DESCRIPTION OF THE TASK:
Locate every line in the entries below that contains the word "Pick" and copy each of those lines in full.
──────── INPUT ────────
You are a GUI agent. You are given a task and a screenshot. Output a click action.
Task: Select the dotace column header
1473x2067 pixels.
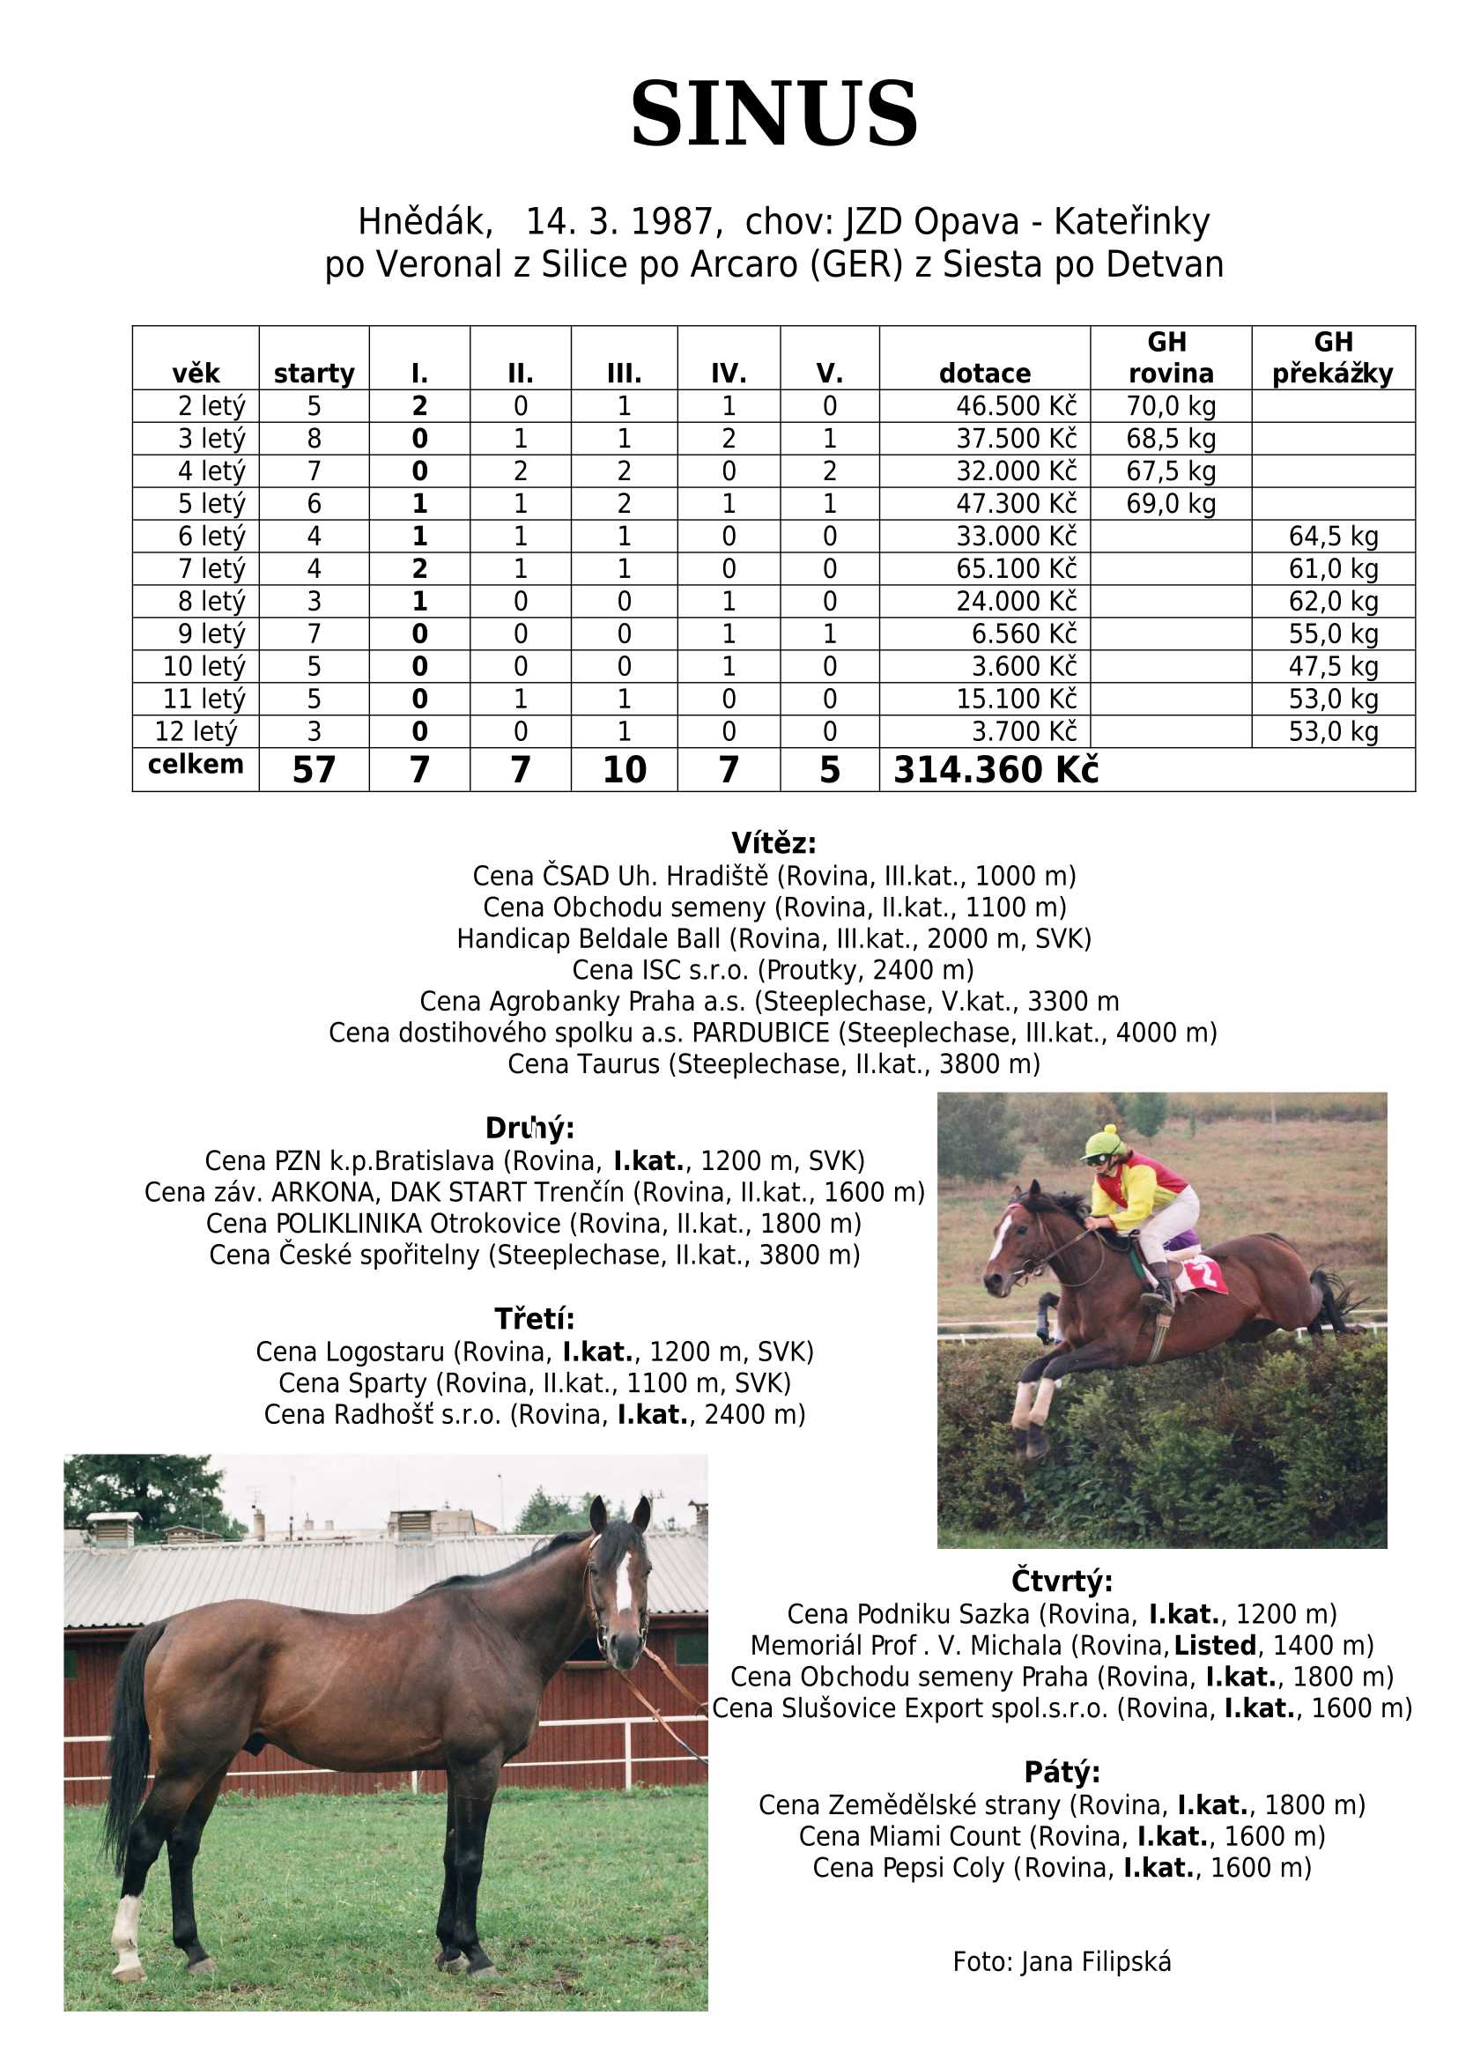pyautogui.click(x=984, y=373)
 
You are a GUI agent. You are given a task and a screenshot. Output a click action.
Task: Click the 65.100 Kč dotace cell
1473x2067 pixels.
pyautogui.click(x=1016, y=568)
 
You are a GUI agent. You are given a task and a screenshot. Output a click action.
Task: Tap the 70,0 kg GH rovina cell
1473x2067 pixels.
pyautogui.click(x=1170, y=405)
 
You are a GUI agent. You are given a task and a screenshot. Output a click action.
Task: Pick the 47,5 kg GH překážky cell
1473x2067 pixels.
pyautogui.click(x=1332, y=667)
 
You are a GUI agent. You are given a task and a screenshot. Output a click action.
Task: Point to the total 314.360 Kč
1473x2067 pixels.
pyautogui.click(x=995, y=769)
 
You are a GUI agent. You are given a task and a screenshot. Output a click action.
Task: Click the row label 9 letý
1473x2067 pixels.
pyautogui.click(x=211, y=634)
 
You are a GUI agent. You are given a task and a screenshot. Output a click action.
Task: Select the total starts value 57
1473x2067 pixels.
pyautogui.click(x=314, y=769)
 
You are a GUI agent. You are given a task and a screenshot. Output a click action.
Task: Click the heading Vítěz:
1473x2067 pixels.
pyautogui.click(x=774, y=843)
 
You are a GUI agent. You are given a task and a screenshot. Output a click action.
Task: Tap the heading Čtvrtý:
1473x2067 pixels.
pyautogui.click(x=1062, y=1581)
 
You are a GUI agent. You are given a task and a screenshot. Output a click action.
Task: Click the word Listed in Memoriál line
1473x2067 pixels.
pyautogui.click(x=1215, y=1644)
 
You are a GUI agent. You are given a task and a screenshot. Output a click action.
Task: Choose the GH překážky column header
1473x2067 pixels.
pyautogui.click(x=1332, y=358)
────────
──────── INPUT ────────
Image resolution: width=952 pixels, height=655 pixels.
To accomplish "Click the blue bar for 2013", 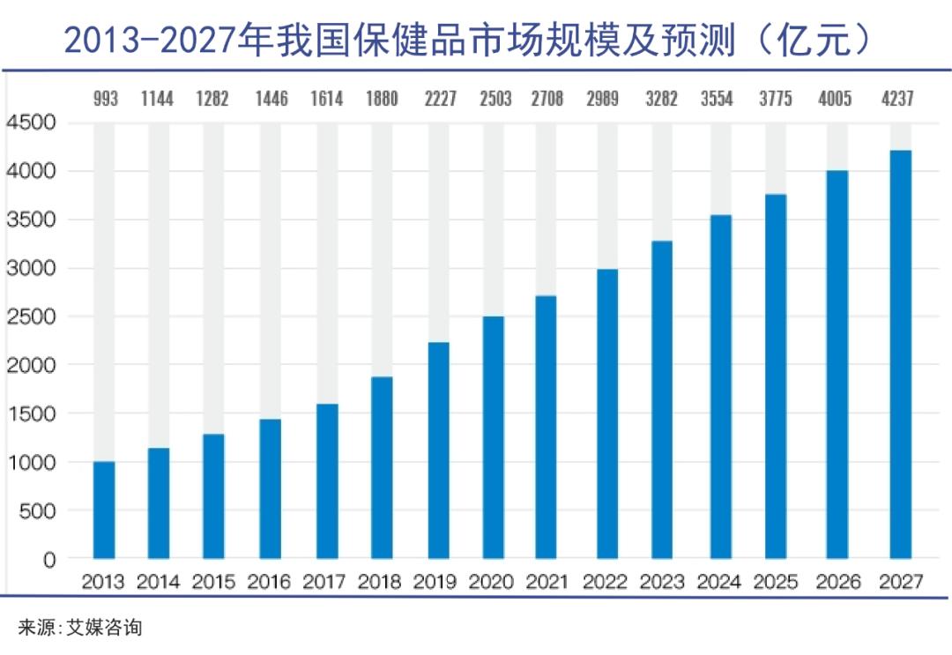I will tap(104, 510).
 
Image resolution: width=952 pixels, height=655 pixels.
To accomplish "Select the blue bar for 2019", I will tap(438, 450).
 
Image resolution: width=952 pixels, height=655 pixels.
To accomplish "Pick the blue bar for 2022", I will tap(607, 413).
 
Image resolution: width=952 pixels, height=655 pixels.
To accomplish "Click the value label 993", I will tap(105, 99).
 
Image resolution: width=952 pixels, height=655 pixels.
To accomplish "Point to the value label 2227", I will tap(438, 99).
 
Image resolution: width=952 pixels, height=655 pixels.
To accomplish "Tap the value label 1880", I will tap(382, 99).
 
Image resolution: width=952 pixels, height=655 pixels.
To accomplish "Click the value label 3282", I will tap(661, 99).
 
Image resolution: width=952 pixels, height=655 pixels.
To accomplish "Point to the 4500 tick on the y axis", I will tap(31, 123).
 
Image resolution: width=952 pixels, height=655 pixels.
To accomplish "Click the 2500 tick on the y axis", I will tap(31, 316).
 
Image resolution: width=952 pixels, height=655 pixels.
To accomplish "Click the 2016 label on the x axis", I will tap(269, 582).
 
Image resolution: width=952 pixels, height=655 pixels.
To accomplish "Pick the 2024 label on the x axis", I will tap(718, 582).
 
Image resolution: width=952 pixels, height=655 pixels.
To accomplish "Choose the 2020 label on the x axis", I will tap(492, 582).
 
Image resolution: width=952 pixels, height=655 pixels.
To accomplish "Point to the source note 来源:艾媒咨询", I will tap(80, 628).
────────
RESULT OF THE EXERCISE:
Task: Pick the 47,5 kg GH překážky cell
To accomplish "Pick the blue bar for 2022", I will tap(607, 413).
To accomplish "Pick the 2024 label on the x axis", I will tap(718, 582).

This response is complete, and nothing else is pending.